[Directions for this task]
Only one stretch of the listing below is wanted. Give it again exactly, from the line with "Learn About Our Podcast (471, 2153)" through the line with "Monthly (377, 1848)".

(Provided material)

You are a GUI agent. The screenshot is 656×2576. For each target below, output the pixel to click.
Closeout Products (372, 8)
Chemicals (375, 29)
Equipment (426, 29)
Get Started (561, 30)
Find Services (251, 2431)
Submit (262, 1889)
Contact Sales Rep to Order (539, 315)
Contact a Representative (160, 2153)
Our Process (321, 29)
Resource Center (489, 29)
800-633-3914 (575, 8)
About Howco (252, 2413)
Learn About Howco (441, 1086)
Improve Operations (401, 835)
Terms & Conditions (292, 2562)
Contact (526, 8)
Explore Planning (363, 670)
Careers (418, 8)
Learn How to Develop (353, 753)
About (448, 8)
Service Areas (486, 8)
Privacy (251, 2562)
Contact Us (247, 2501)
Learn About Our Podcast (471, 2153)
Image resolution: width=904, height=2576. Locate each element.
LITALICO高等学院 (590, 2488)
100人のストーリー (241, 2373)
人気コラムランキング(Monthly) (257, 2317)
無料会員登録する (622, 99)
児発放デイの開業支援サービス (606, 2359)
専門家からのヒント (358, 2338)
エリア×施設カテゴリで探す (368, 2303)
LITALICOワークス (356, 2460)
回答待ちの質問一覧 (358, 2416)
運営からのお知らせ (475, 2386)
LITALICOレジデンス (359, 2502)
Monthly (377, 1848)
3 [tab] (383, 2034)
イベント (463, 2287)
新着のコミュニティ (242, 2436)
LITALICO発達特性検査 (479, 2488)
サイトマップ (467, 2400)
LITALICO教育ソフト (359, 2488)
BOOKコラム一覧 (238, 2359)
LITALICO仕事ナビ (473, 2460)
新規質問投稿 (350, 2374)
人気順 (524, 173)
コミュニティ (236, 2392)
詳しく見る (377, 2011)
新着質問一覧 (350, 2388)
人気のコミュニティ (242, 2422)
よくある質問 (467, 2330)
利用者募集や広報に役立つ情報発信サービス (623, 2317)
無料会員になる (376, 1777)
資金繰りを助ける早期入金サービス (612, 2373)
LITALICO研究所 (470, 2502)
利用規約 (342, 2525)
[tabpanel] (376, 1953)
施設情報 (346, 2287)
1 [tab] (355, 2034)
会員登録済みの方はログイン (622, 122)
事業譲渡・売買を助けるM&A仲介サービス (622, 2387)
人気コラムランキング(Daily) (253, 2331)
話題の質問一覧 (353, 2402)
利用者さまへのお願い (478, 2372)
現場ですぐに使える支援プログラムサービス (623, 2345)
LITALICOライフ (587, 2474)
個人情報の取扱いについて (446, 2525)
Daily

(End Provided material)

[Final answer]
Learn About Our Podcast (471, 2153)
Image resolution: width=904, height=2576. Locate each element.
LITALICO高等学院 (590, 2488)
100人のストーリー (241, 2373)
人気コラムランキング(Monthly) (257, 2317)
無料会員登録する (622, 99)
児発放デイの開業支援サービス (606, 2359)
専門家からのヒント (358, 2338)
エリア×施設カテゴリで探す (368, 2303)
LITALICOワークス (356, 2460)
回答待ちの質問一覧 (358, 2416)
運営からのお知らせ (475, 2386)
LITALICOレジデンス (359, 2502)
Monthly (377, 1848)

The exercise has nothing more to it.